What’s on earth? From every place around the world, why is he here? Why now? Why? And just like that one scene in those movies you’ve watched, all I can do is standing stupidly like a statue in the middle of the airport. Holding my breath as I surprised to see him. I stare at him endlessly, still can’t believe what I see.

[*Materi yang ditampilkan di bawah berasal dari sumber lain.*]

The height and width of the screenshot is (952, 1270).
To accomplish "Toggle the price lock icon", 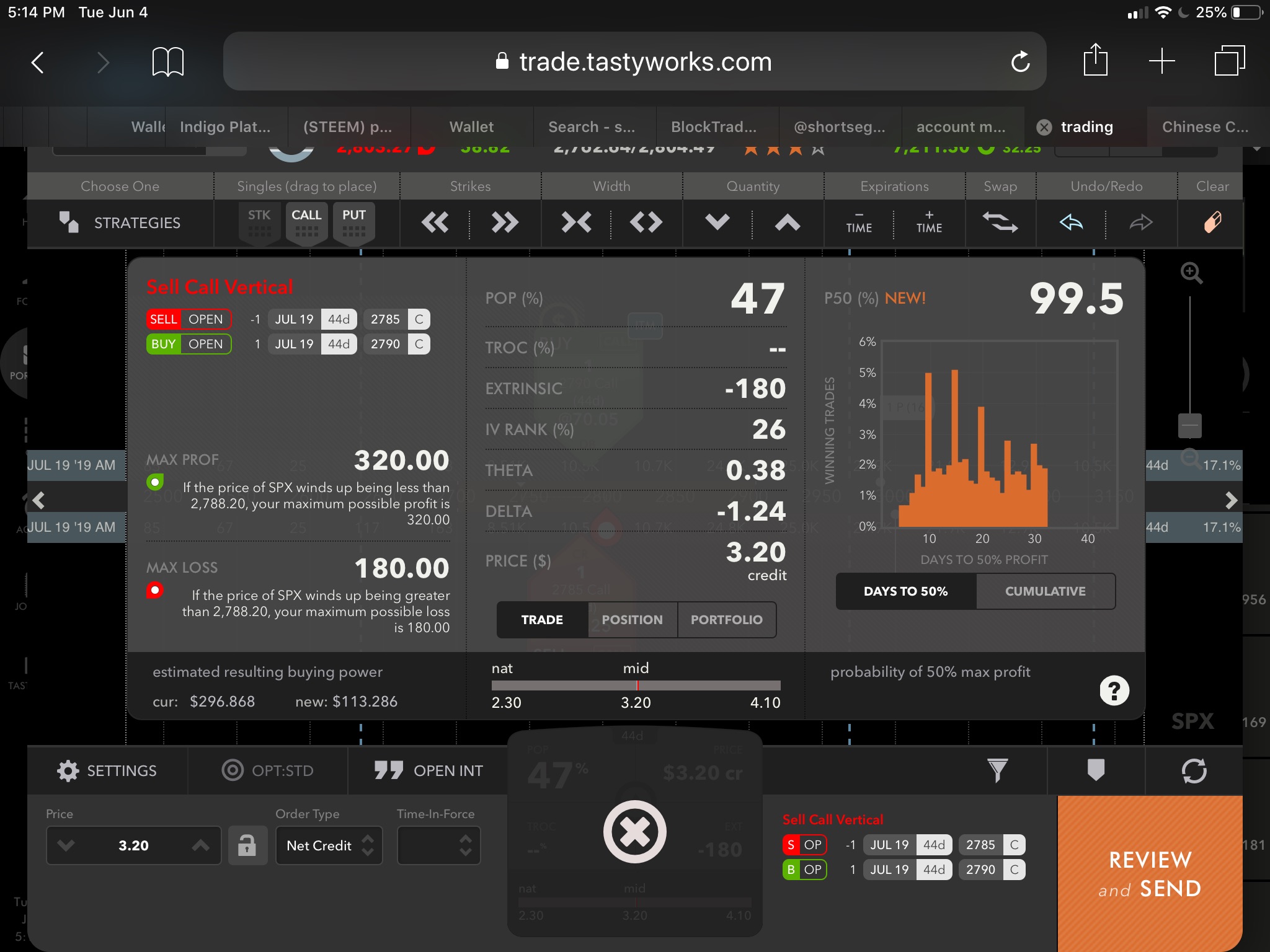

The other people are moving so fast, ignoring us.Oh, God. Save. Me. Save me from all of this torture before my heart slide down my chest and break on my feet. Again. Save me.
Please, save me.
Anyone.
Tiba-tiba sesuatu yang berada di dalam genggamanku terasa bergetar, menyadarkan aku akan keadaan sekitar. Di satu sisi yang lain juga menyadarkan aku akan hal lain; nada dering yang kusetel. Suara Charlie Puth dan Selena Gomez terdengar buruk saat ini. Lirik mereka terdengar sangat menyedihkan saat ini. Mereka seakan meledekku di depan batang hidung Alex.
We don’t talk anymore.
Like we used to do.
Like Alex and I used to do.
Oh, My!
Aku yakin Alex bisa mendengarnya dan instingku segera berkata, pick that phone up and run. RUN!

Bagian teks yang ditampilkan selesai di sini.